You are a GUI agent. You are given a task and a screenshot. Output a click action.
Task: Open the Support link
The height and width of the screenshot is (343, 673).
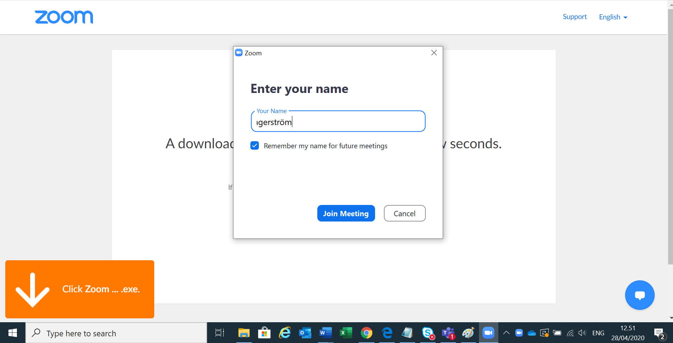click(574, 17)
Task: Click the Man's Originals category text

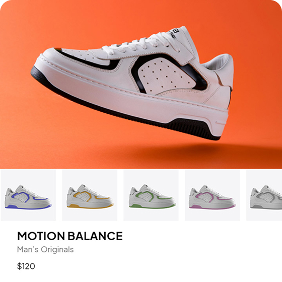Action: point(45,249)
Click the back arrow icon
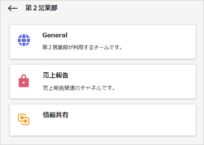204x145 pixels. [x=13, y=8]
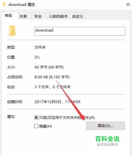Click the folder name field containing download

coord(80,31)
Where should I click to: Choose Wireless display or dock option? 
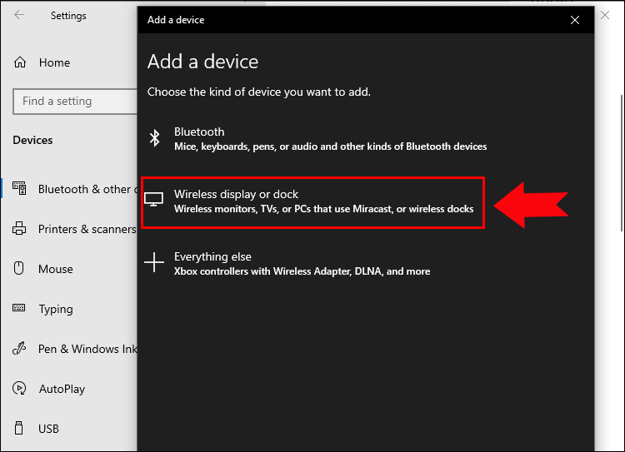323,201
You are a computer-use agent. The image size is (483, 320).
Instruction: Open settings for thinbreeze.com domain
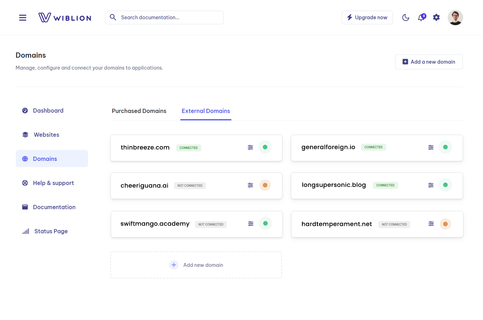pos(250,147)
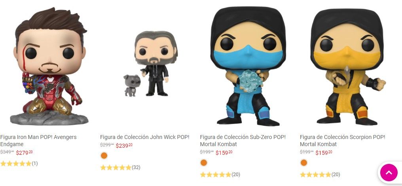Click the (1) review count for Iron Man
The image size is (402, 186).
(35, 163)
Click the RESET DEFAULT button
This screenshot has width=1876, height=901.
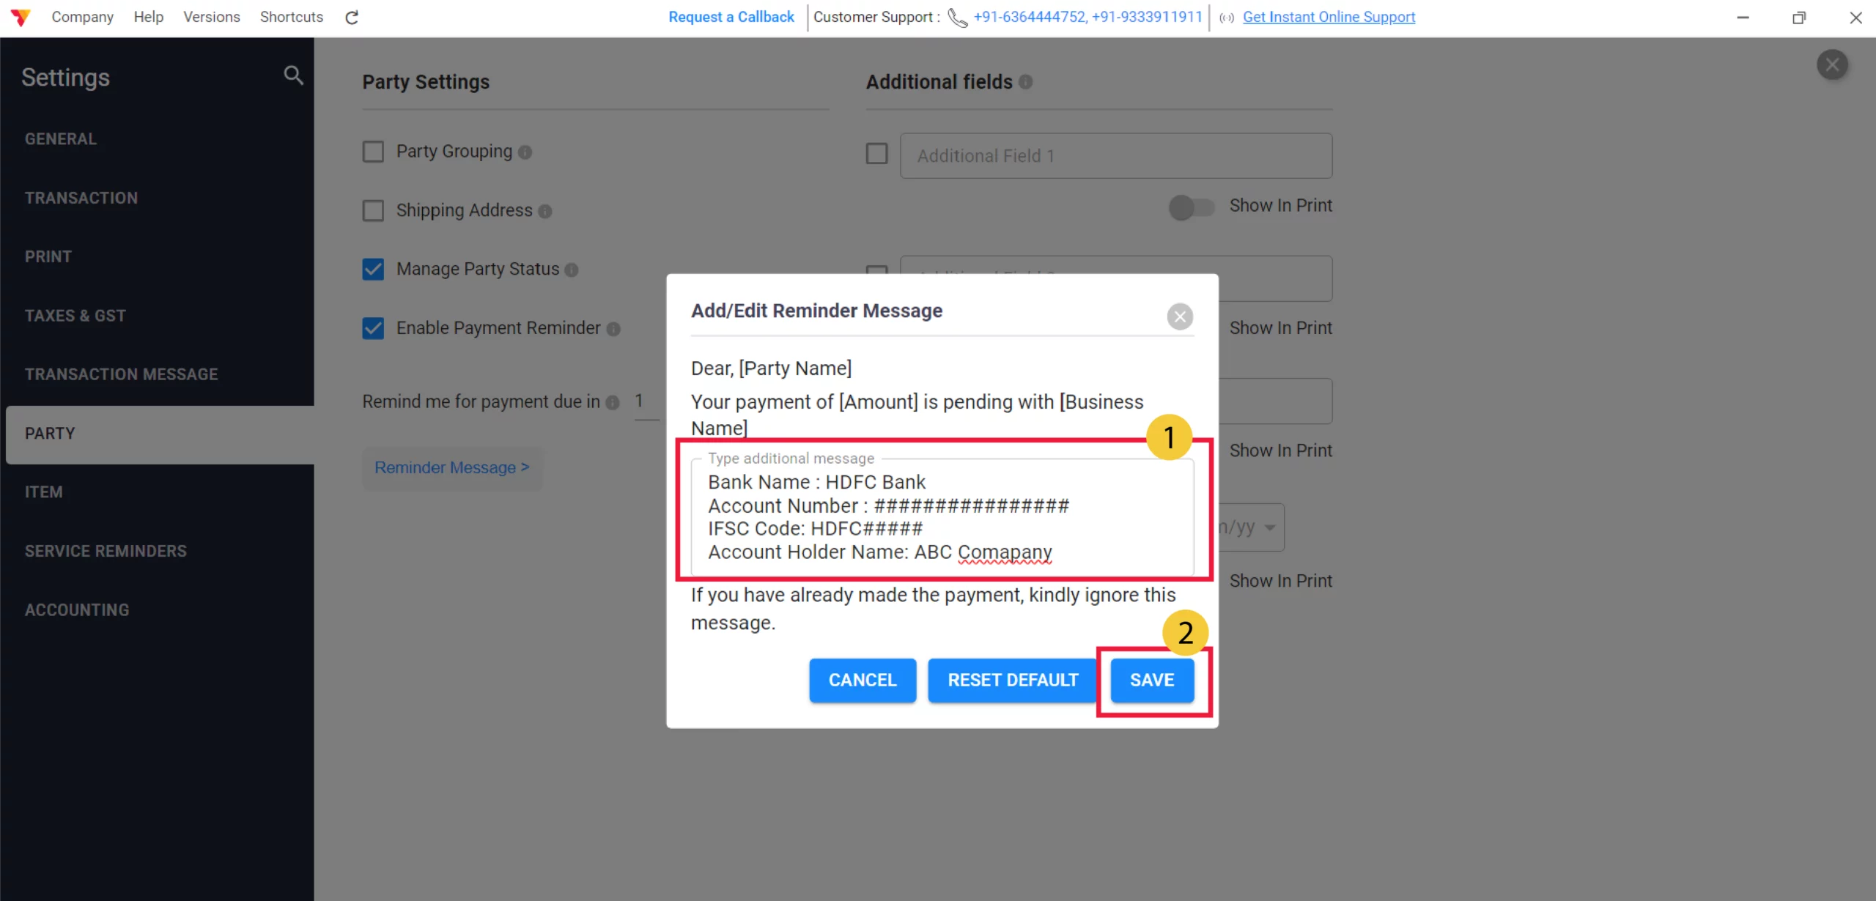(x=1011, y=680)
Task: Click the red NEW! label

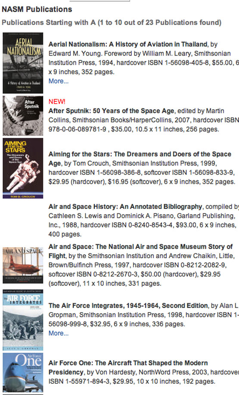Action: [57, 101]
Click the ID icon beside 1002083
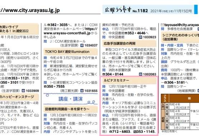The height and width of the screenshot is (136, 199). coord(140,74)
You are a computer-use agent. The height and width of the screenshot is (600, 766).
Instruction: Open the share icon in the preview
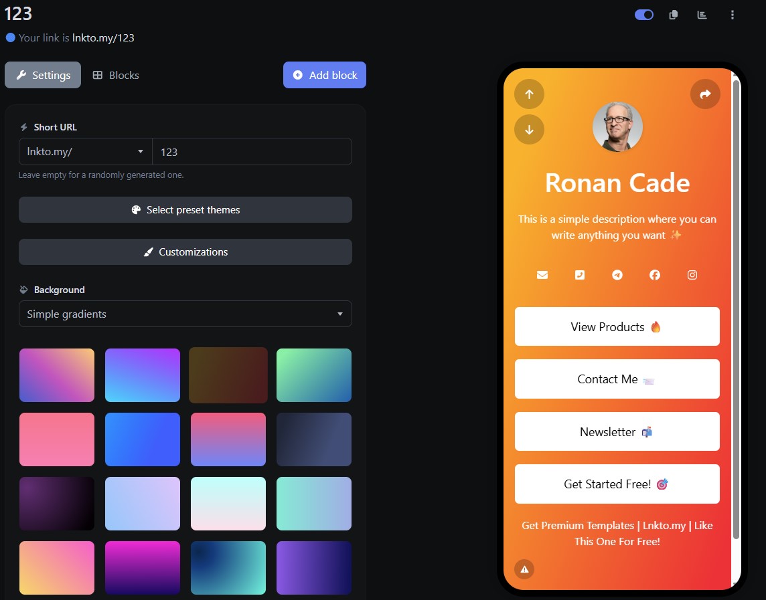pyautogui.click(x=704, y=94)
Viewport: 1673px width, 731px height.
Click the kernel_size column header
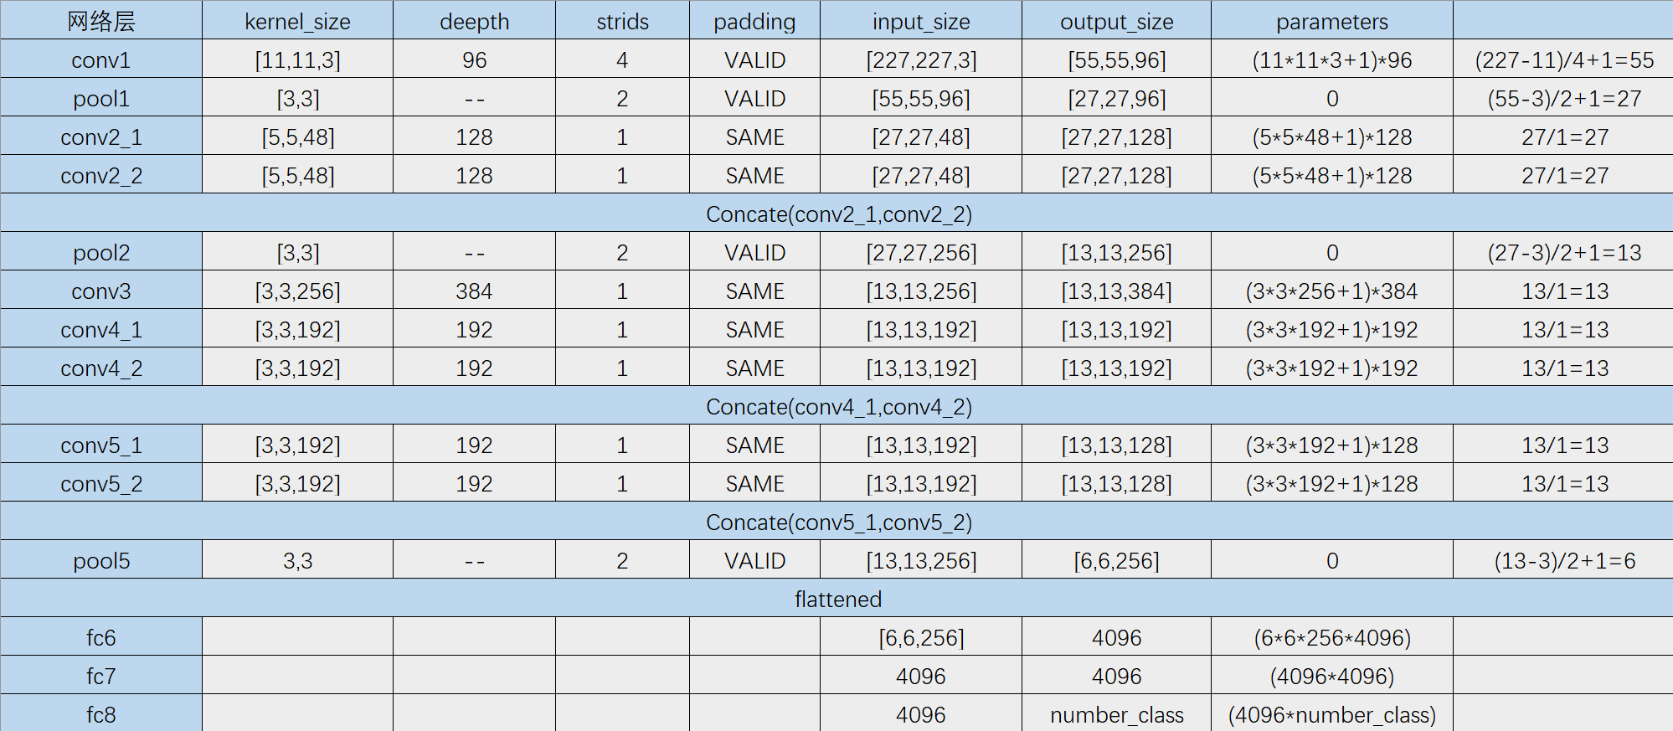click(x=297, y=20)
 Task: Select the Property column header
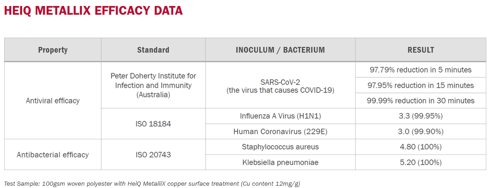[53, 50]
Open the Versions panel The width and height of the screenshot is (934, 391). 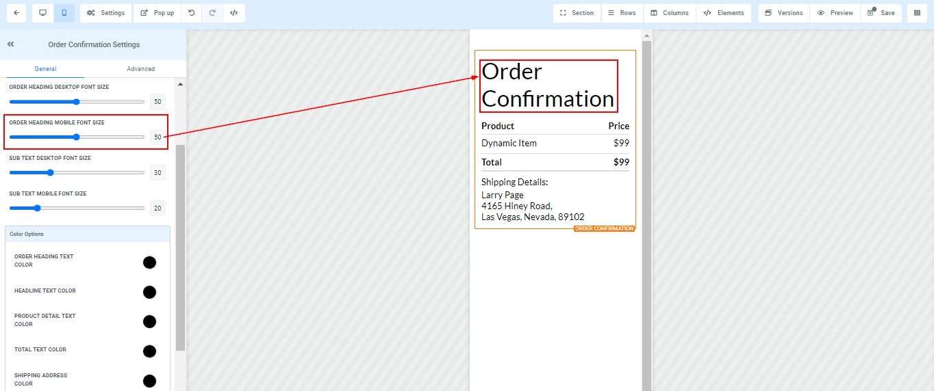click(784, 13)
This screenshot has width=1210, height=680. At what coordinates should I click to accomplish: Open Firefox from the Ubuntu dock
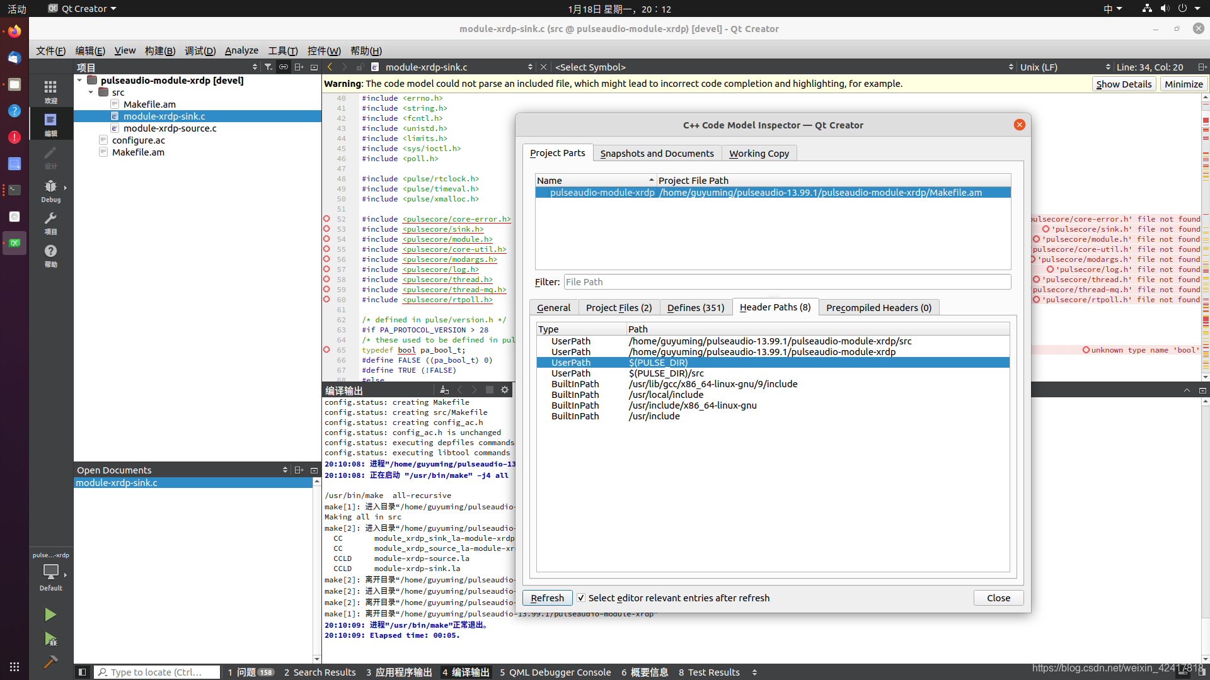point(14,31)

- Enunciado del problema
Indica cuántas líneas de los datos contienen la palabra "column". Responde únicamente con el número.

- Solución del ejercicio
2